3.10.11

my home

as has been my ritual, this morning i woke up early to read, write and breathe before beginning my day. these have been my most precious moments the last month or so, and there is little that will tempt me to sacrifice these still and beautiful minutes of quiet and solitude.

this morning when i was writing, i had a deep longing for a home. not just a home, but a physical place to live. i dreamed a bit about what i wanted and how it would look, and while i was dreaming, i realized that i have an amazing home here. i truly adore my flat. not only is it in a beautiful old building, it has a spectacular view, there is always live music flooding the courtyard from the teahouse below, and i'm starting to be friendly with my neighbors. since returning, i've truly cared for my flat like it is my child... i'm constantly cleaning and caring for it, developing a routine and finding just the right place for everything. i've painted paintings for the walls, planted flowers for the windows, and created a reading corner surrounded by things that i love. i'm not exaggerating when i say that everyday i'm thankful for this space that i live in. it is the first place that i've had that truly feels like it's mine.
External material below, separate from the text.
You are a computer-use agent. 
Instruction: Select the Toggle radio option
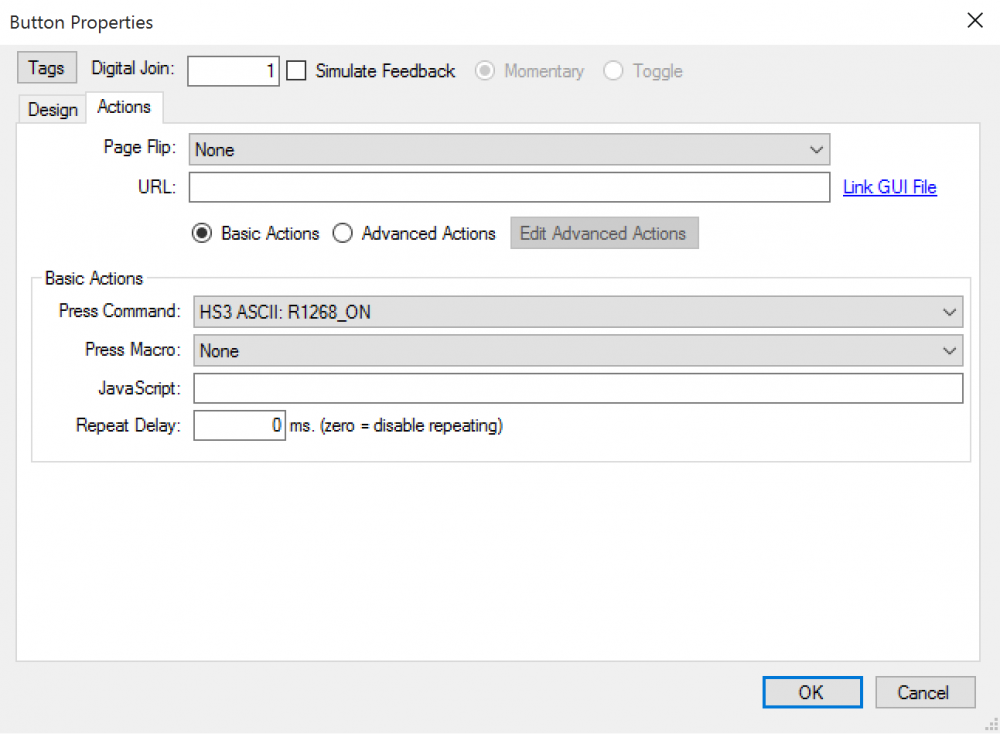click(x=613, y=71)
none of this would really be worth mentioning, had i not received unhappy news today. after my lessons at school, nelli asked me to come to her office because she had something serious she needed to talk to me about. when i got into her office, she made me sit down and my first thought was "who died?". then she told me that igor, my landlord, had come into school today and had told nelli that there are "big family problems" and that i need to move out of my flat so someone else can move in. and i need to move out as soon as possible.
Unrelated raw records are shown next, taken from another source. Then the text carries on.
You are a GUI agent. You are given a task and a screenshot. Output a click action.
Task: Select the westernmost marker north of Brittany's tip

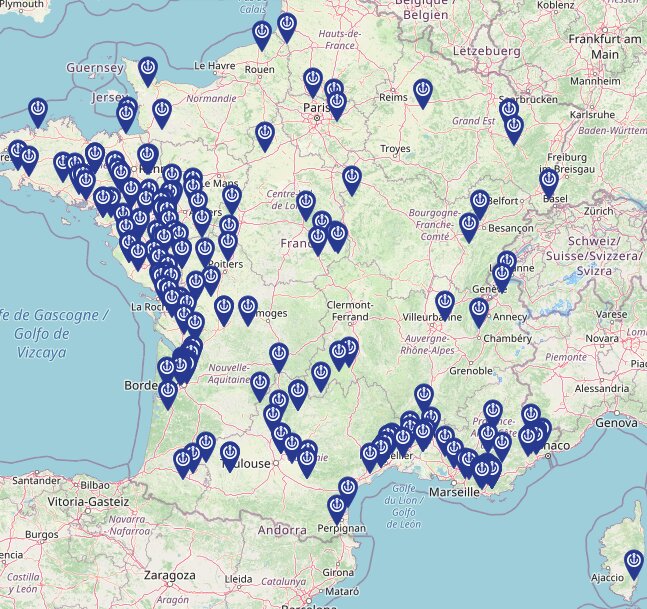point(37,110)
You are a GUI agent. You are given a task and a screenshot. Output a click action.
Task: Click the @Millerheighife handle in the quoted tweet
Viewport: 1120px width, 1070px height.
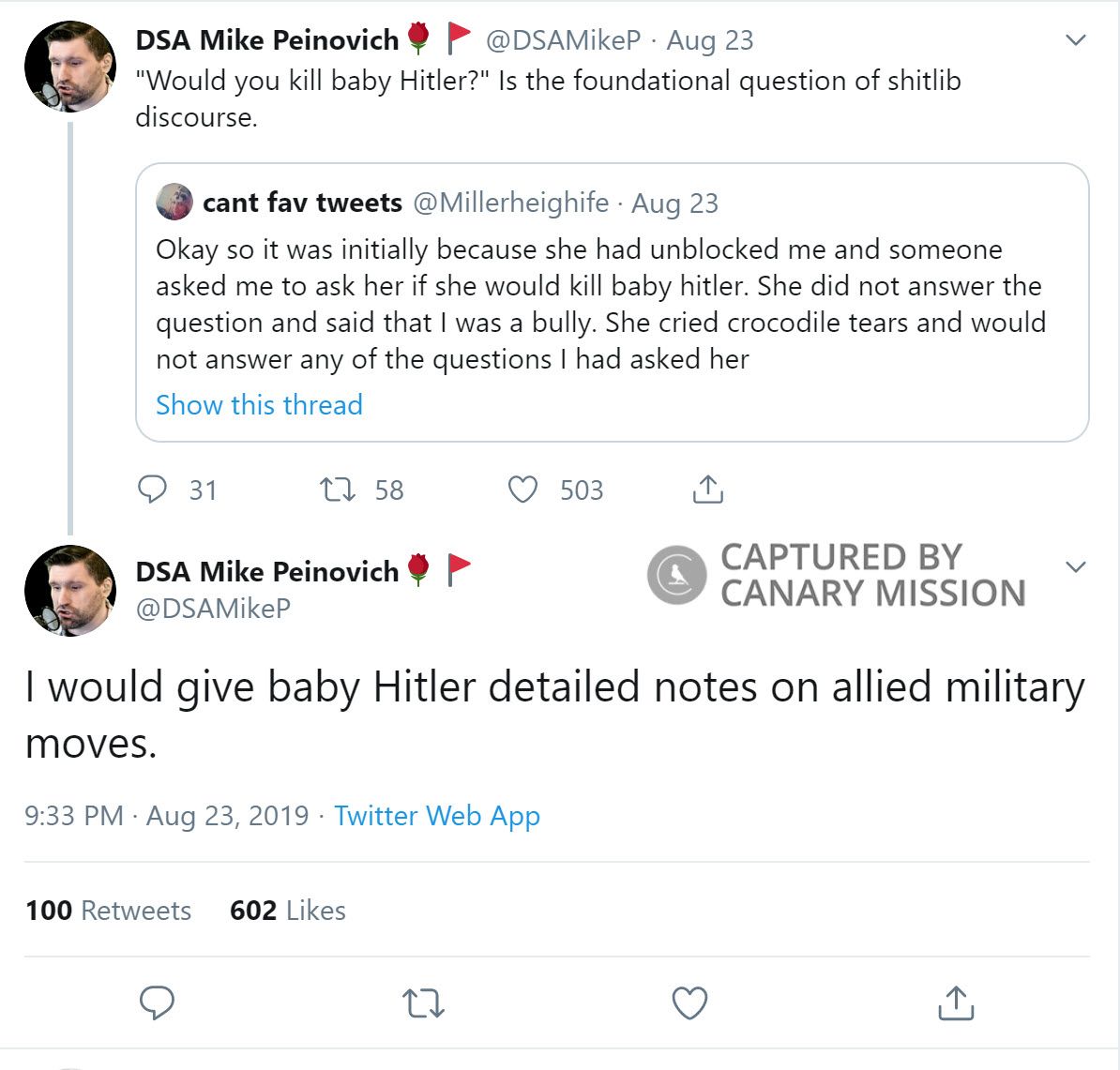point(510,203)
i'm not really worried about where i will go. i have options-- and even if i have to live someplace less-than-ideal, i will only be there for about 3 months. the point is, i feel like my home is being taken away from me and there is nothing i can do about it. of course that sounds dramatic, but take into account that i might possibly be the most sentimental person you can meet. it really feels painful to be forced out of this flat.

but as much as i've wanted to cry and complain today, i can't help but think that it'll be ok. maybe that's obvious and granted for most people... but for me, my first thought is always the worst one, and it takes weeks for me to re-acclamate and realize that everything will be ok. fortunately today i was able to trade the weeks of trauma for ten minutes of shock, and an afternoon of mild sadness and sentimentality.